Brano citato:

Qui incontriamo tre compagni, che come noi sono usciti l’altro ieri dal bunker per andare in missione nella parte ariana e sono tornati poco fa. Tuvia Bojikowsky, Mordechai Grovas, comandante di una delle compagnie dell’Hashomer Hatzair, soprannominato Mardek e Israel Kanal. Anche loro sono usciti in missione al di là della parte ariana, sono rimasti bloccati da qualche parte come noi e non hanno potuto fare ritorno. Si sono imbattuti e scontrati con una pattuglia tedesca, ne sono usciti illesi e sono rimasti nascosti tra gli ammassi di detriti, pronti ad affrontare il nemico. Sono arrivati qui prima di noi e hanno sentito le cose terribili avvenute nel bunker di via Mila 18.

I dati:

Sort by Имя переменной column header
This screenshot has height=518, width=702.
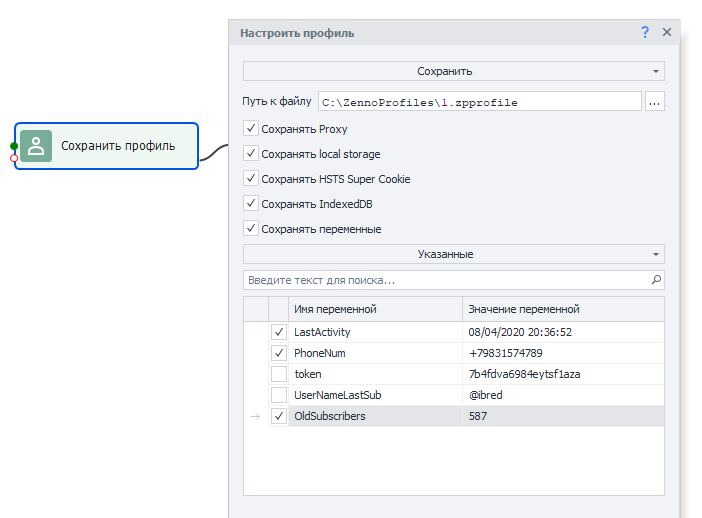click(375, 309)
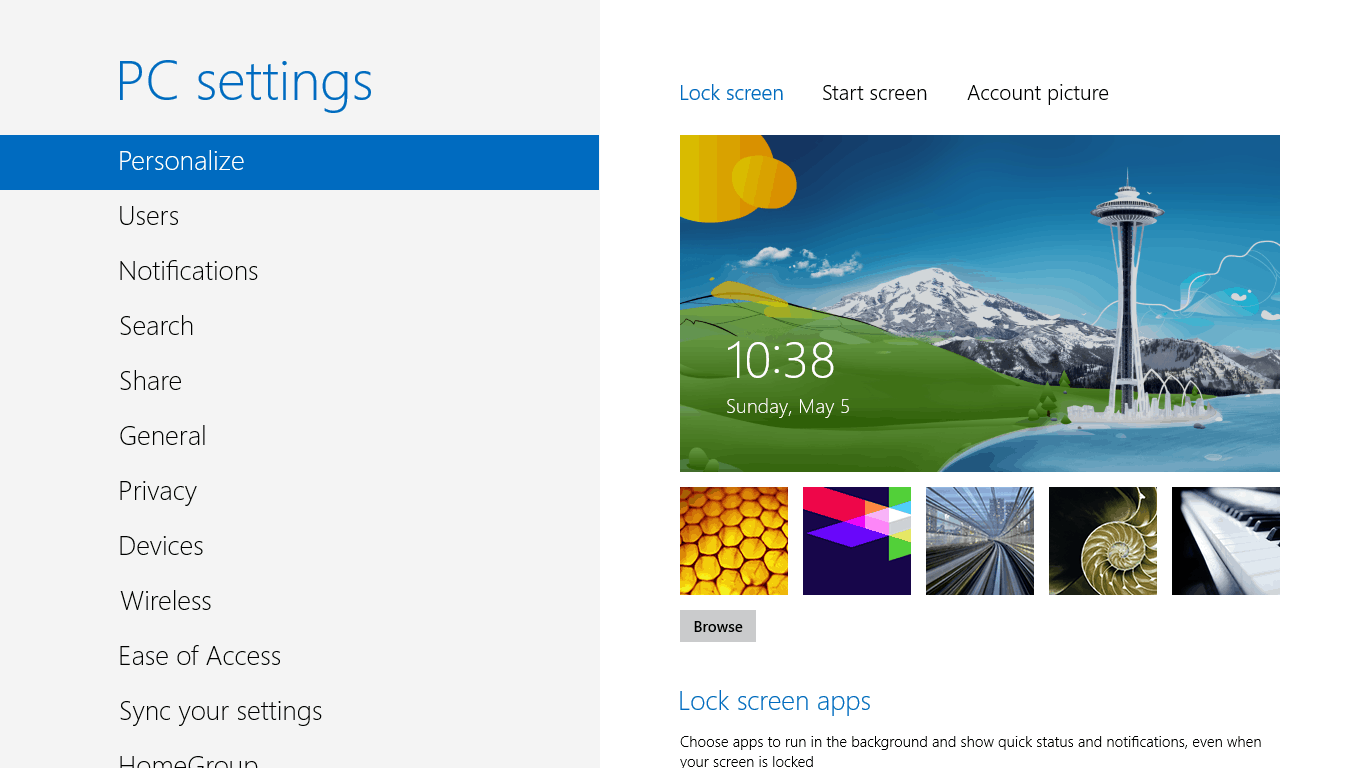The height and width of the screenshot is (768, 1366).
Task: Click the large lock screen preview image
Action: point(979,303)
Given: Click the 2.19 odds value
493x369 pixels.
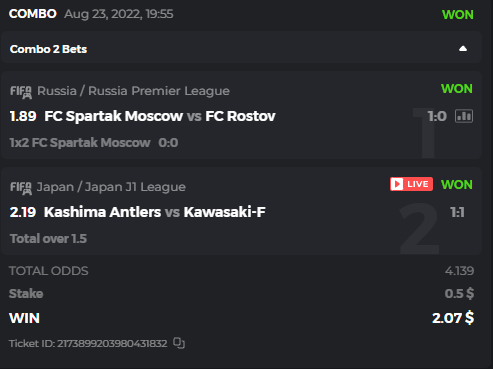Looking at the screenshot, I should (x=23, y=212).
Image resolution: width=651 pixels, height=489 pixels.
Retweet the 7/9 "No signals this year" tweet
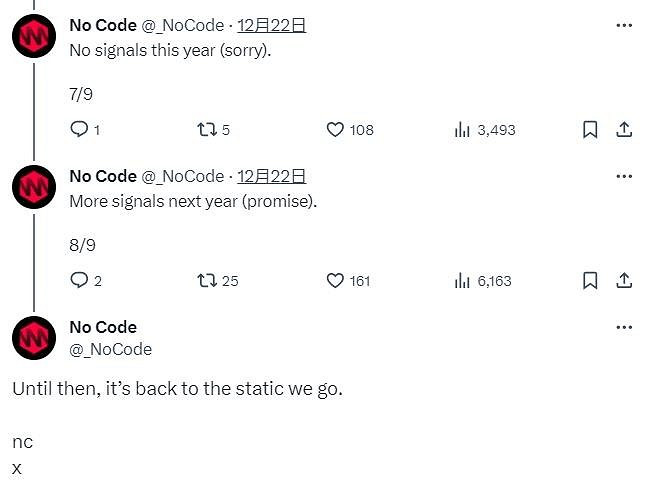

Azioni richieste:
a) Secondo il brano citato, con quale soprannome era conosciuto Mordechai Grovas?
b) Metti in una tabella Markdown con le colonne Numero e Riga il tratto dell'elenco che va dalla riga contenente "Given: Click the 2.19 odds value" fino alla fine dell'elenco, estremi compresi. Salta le righe vuote e lascia fuori le immagini.
Il brano e l'elenco provengono da fonti diverse.

Soluzioni dei compiti:
a) Mardek.

b)
| Numero | Riga |
|---|---|
| 1 | Given: Click the 2.19 odds value |
| 2 | 493x369 pixels. |
| 3 | Looking at the screenshot, I should (x=23, y=212). |
| 4 | Image resolution: width=651 pixels, height=489 pixels. |
| 5 | Retweet the 7/9 "No signals this year" tweet |